Scan the records below and report how many lines contain the word "agent", giving the number by itself.

######

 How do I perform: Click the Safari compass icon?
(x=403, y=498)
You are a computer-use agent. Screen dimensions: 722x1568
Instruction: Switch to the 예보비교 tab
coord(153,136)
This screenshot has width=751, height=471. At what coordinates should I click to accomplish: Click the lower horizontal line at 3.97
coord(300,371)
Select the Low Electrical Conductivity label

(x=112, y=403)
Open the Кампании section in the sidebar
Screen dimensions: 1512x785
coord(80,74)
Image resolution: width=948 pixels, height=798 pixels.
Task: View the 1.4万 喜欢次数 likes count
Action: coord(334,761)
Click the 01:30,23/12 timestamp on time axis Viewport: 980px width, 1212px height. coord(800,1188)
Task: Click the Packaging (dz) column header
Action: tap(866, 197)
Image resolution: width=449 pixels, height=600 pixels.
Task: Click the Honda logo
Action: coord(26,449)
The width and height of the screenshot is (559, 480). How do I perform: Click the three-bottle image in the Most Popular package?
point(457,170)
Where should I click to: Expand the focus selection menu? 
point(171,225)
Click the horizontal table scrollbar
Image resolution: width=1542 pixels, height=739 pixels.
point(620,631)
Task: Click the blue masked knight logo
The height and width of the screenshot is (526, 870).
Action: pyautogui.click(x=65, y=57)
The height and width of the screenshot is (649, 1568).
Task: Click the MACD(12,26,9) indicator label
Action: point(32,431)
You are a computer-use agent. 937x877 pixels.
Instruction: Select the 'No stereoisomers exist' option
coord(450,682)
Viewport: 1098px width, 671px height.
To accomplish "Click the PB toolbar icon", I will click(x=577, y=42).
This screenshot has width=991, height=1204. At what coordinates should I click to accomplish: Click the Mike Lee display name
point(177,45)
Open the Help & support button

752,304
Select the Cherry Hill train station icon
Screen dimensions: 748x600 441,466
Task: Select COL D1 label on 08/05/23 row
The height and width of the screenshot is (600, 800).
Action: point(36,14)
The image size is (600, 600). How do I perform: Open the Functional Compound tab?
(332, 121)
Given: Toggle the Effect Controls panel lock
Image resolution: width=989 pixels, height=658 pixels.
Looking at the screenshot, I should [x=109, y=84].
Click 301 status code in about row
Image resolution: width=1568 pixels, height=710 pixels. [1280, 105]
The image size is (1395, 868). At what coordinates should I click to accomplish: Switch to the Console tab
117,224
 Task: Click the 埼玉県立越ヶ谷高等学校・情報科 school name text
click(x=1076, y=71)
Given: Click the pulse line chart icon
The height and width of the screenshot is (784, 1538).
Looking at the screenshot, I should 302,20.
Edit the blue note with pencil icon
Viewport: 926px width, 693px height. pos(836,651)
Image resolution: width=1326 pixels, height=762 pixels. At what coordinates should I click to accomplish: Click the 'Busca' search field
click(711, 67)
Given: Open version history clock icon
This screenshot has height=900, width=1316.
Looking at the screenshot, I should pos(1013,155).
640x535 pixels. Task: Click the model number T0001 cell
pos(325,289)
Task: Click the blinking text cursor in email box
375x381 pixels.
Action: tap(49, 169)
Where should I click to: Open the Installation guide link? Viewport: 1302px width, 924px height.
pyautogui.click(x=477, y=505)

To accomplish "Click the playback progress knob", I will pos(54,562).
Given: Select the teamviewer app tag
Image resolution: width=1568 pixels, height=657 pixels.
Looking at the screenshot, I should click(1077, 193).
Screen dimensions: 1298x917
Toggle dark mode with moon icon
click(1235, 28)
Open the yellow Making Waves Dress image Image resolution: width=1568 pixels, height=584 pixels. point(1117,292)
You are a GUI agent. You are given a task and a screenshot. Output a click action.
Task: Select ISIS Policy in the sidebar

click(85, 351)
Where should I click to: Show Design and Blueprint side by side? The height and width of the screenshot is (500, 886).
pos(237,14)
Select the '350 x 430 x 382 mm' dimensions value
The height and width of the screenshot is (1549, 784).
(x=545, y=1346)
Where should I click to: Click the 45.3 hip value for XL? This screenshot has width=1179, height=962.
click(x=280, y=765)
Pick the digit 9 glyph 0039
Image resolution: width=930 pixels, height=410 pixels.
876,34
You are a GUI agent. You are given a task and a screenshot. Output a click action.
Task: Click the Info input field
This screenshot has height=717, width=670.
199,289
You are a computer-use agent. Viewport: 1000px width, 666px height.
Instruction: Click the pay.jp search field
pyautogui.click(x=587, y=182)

######

**Output below:**
5